Sanapo et al (Clin Perinatol 43 (2016) 55–71 ) divided neonates with CHD according to the risk of hemodynamic instability at birth”.  In this study we did not address the outcome of cardiac surgery. We are trying to retrieve sufficient data for two projects- assessing the outcome according to Sanapo's criteria (for this we are still missing relevant details such as restriction of FO, pulmonary arteries in TOF etc)  as  well another study that is (by another student) relating this to scores of risk of CHD surgery .

Comment #3: Becuase preterm delivery is unadvisable for babies with CHD, vaginal progesteron therapy is recommended if prenatal diagnosis of CHD is made for pregnancy at a higher risk of preterm labor. Given the gestational age of the babies with CHD, some mothers might have taken this treatment. How many pregnant mothers of the babies with prenatal diagnosis of CHD took this therapy to deliberately maintain the pregnancy up to term?

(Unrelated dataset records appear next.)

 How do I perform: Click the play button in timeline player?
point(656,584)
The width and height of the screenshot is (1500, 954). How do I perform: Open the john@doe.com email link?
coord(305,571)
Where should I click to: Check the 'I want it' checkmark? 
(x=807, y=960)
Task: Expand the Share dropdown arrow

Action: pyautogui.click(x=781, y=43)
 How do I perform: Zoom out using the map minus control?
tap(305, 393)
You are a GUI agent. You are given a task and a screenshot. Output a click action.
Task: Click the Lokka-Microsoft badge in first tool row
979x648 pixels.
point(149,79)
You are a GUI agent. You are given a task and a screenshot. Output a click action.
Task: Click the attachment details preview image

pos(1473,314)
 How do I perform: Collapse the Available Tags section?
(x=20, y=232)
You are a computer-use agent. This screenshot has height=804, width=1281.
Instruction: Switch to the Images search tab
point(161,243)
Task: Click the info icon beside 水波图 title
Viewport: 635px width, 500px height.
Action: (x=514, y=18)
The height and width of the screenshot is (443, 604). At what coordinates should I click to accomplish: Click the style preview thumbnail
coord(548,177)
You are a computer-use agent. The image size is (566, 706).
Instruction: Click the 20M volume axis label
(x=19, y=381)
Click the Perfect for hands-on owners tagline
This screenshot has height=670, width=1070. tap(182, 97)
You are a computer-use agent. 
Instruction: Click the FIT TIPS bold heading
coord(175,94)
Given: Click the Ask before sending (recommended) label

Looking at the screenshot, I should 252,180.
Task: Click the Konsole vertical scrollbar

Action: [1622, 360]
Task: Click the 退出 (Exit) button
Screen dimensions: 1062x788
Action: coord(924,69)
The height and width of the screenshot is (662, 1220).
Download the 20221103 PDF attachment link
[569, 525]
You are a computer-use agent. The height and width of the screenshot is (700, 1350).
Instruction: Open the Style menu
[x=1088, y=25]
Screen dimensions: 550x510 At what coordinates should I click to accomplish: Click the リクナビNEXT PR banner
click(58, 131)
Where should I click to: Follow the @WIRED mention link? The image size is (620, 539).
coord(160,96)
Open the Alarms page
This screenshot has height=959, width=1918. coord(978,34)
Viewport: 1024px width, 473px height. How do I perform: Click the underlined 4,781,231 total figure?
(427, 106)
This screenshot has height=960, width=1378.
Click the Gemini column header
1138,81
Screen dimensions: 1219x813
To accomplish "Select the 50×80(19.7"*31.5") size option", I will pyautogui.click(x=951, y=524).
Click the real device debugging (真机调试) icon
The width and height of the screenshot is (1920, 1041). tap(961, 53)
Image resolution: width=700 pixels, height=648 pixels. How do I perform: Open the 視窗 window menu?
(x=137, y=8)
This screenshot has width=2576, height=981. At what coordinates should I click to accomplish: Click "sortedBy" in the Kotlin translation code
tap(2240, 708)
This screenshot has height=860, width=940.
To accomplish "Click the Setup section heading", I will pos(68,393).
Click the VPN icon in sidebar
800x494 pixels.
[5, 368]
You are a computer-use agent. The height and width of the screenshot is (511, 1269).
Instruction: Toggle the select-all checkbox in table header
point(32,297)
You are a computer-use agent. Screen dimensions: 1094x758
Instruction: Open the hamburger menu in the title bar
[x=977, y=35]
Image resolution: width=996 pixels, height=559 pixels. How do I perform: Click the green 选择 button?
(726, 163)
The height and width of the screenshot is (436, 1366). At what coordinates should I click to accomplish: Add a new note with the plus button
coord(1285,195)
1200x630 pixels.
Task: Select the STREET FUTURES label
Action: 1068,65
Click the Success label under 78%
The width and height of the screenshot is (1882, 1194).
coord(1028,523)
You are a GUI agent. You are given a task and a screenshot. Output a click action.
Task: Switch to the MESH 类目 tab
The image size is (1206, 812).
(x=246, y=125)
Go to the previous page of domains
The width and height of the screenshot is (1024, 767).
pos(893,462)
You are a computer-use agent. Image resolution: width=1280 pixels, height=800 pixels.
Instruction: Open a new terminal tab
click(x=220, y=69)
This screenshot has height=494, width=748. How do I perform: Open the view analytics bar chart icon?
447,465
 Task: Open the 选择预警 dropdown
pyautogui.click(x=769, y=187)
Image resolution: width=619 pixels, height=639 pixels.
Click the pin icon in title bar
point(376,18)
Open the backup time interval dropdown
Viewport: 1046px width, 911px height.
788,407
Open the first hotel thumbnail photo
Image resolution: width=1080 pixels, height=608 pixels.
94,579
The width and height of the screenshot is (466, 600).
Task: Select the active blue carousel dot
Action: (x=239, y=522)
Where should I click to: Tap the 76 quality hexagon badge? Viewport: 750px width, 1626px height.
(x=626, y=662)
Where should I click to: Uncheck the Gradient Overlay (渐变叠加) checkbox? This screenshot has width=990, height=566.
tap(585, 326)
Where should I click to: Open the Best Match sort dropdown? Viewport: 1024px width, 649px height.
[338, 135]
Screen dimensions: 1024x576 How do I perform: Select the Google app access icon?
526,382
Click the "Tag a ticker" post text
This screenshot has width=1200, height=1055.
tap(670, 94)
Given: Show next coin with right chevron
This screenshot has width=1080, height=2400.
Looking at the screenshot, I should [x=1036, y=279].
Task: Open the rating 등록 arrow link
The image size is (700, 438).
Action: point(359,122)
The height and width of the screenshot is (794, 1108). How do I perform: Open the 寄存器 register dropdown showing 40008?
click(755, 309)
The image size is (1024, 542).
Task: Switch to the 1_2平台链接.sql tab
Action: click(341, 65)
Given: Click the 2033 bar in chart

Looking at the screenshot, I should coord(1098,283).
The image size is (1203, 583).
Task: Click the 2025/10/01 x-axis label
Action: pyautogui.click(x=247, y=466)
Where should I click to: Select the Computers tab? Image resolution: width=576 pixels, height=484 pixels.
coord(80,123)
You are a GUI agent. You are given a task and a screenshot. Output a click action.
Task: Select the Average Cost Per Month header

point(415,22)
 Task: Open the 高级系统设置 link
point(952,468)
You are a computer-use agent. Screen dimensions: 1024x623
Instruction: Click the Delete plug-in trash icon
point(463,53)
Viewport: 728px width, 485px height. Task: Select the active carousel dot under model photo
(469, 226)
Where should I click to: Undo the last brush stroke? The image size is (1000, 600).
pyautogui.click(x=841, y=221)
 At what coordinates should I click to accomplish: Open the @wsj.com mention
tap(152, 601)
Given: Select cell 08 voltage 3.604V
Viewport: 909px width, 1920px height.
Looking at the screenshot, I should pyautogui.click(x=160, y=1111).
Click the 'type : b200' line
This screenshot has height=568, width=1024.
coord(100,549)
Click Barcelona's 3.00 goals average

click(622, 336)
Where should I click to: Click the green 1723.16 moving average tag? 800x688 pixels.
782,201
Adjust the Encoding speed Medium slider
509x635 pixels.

Reply to comment #3: Progesterone is given to patients at higher risk for preterm deliveries, such as patients with previous preterm births. We do not usually administer progesterone for the indication of fetal CHD. We agree that it will be interesting to conduct a prospective study and examine this issue.

Reviewer 3 Report

This study investigated the perinatal prognosis of congenital heart disease. The data sample size is sufficient, the study methods are unbiased, and the evaluation of the results is reasonable.

Author Response

Reviewer no. 3:

This study investigated the perinatal prognosis of congenital heart disease. The data sample size is sufficient, the study methods are unbiased, and the evaluation of the results is reasonable.

Reply to comment: We thank the reviewer for his/her favorable assessment of the manuscript.

Round 2

Reviewer 1 Report

Thank you for the revisions.

Please proof read the manuscript and correct the errors. For eg., authors have written hemolytic ischemic encephalopathy as the expansion of HIE. 

Author Response

We thank the reviewer and have corrected the errors. 

Reviewer 2 Report

I would like to thank the authors for their efforts to revise the manuscript.  

Author Response

We would like to thank the reviewer and we have made final spell check.